We compute the limit: $$\lim _{n\to\infty}{n\over n+1}=1\not=0.$$ Looking at the first few terms perhaps makes it clear that the series has no chance of converging:

$${1\over2}+{2\over3}+{3\over4}+{4\over5}+\cdots$$

will just get larger and larger; indeed, after a bit longer the series starts to look very much like \(\cdots+1+1+1+1+\cdots\), and of course if we add up enough 1's we can make the sum as large as we desire.

Example 11.2.5: Harmonic Series

Show that

\[\sum_{n=1}^\infty {1\over n}\]

diverges.

**Solution**

Here the theorem does not apply: \(\lim _{n\to\infty} 1/n=0\), so it looks like perhaps the series converges. Indeed, if you have the fortitude (or the software) to add up the first 1000 terms you will find that $$\sum_{n=1}^{1000} {1\over n}\approx 7.49,$$ so it might be reasonable to speculate that the series converges to something in the neighborhood of 10. But in fact the partial sums do go to infinity; they just get big very, very slowly. Consider the following:

\[ 1+{1\over 2}+{1\over 3}+{1\over 4} > 1+{1\over 2}+{1\over 4}+{1\over 4} = 1+{1\over 2}+{1\over 2}\]

\[ 1+{1\over 2}+{1\over 3}+{1\over 4}+ {1\over 5}+{1\over 6}+{1\over 7}+{1\over 8} > 1+{1\over 2}+{1\over 4}+{1\over 4}+{1\over 8}+{1\over 8}+{1\over 8}+{1\over 8} = 1+{1\over 2}+{1\over 2}+{1\over 2}\]

\[ 1+{1\over 2}+{1\over 3}+\cdots+{1\over16}> 1+{1\over 2}+{1\over 4}+{1\over 4}+{1\over 8}+\cdots+{1\over 8}+{1\over16}+\cdots +{1\over16} =1+{1\over 2}+{1\over 2}+{1\over 2}+{1\over 2}\]

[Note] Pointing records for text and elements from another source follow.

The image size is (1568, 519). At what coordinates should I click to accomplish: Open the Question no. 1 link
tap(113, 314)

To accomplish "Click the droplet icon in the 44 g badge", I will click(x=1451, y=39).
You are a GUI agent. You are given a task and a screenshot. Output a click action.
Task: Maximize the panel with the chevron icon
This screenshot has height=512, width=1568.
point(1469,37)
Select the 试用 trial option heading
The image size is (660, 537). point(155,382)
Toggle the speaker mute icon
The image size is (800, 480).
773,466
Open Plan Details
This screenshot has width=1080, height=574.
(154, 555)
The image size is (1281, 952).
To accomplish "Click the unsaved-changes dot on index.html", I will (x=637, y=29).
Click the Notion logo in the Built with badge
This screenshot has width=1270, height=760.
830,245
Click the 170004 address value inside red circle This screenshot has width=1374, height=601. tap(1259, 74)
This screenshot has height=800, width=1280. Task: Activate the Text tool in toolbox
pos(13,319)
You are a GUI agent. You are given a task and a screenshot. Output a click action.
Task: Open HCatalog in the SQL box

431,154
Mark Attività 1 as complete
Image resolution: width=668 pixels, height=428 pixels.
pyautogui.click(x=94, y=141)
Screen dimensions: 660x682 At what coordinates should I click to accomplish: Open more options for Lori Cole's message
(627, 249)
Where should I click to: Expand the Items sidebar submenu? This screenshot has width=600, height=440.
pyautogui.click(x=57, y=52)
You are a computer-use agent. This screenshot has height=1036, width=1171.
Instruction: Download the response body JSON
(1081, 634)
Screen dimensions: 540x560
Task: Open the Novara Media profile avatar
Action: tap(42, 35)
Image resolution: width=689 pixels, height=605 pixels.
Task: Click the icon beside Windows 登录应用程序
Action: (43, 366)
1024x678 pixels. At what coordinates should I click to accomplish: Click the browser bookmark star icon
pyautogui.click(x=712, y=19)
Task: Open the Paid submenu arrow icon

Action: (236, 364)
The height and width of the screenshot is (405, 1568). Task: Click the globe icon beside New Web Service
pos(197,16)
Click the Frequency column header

and so on. By swallowing up more and more terms we can always manage to add at least another \(1/2\) to the sum, and by adding enough of these we can make the partial sums as big as we like. In fact, it's not hard to see from this pattern that

$$1+{1\over 2}+{1\over 3}+\cdots+{1\over 2^n} > 1+{n\over 2},$$

so to make sure the sum is over 100, for example, we'd add up terms until we get to around \( 1/2^{198}\), that is, about \( 4\cdot 10^{59}\) terms. This series, \(\sum (1/n)\), is called the **harmonic series**.